## [ACTION ITEM]
This exercise requires an exact copy of each line from the one containing "Open the Alt-1 issue preview dropdown" down to the last line below.
──────── SUPPLIED DATA
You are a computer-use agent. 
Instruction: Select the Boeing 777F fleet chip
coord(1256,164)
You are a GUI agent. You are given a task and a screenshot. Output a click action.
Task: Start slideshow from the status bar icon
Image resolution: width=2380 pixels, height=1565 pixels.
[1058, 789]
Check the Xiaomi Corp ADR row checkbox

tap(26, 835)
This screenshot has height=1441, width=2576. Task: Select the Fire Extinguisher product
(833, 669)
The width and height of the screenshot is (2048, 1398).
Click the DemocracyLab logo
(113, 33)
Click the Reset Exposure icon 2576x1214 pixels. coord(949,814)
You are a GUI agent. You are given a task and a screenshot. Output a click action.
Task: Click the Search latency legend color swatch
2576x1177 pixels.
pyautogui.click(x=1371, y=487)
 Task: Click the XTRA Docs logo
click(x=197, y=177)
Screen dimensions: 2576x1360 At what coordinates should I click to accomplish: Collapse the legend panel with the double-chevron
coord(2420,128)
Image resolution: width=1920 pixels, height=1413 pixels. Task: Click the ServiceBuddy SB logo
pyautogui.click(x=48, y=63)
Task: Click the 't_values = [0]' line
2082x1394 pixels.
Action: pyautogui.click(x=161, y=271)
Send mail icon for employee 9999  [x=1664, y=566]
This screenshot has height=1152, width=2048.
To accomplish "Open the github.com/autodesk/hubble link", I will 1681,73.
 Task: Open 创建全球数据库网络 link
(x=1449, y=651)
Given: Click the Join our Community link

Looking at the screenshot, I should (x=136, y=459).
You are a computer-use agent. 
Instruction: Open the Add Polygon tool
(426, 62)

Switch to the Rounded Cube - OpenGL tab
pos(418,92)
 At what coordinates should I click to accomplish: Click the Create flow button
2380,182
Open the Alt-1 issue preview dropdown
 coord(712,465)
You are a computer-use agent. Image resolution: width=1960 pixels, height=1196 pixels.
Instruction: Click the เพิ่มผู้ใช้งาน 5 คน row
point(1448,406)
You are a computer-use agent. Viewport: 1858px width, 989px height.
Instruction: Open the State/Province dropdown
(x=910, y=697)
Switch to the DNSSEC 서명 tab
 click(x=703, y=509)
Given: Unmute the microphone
────────────────
## [ANSWER TO THIS PROBLEM]
Open the Alt-1 issue preview dropdown
 coord(712,465)
You are a computer-use agent. Image resolution: width=1960 pixels, height=1196 pixels.
Instruction: Click the เพิ่มผู้ใช้งาน 5 คน row
point(1448,406)
You are a computer-use agent. Viewport: 1858px width, 989px height.
Instruction: Open the State/Province dropdown
(x=910, y=697)
Switch to the DNSSEC 서명 tab
 click(x=703, y=509)
Given: Unmute the microphone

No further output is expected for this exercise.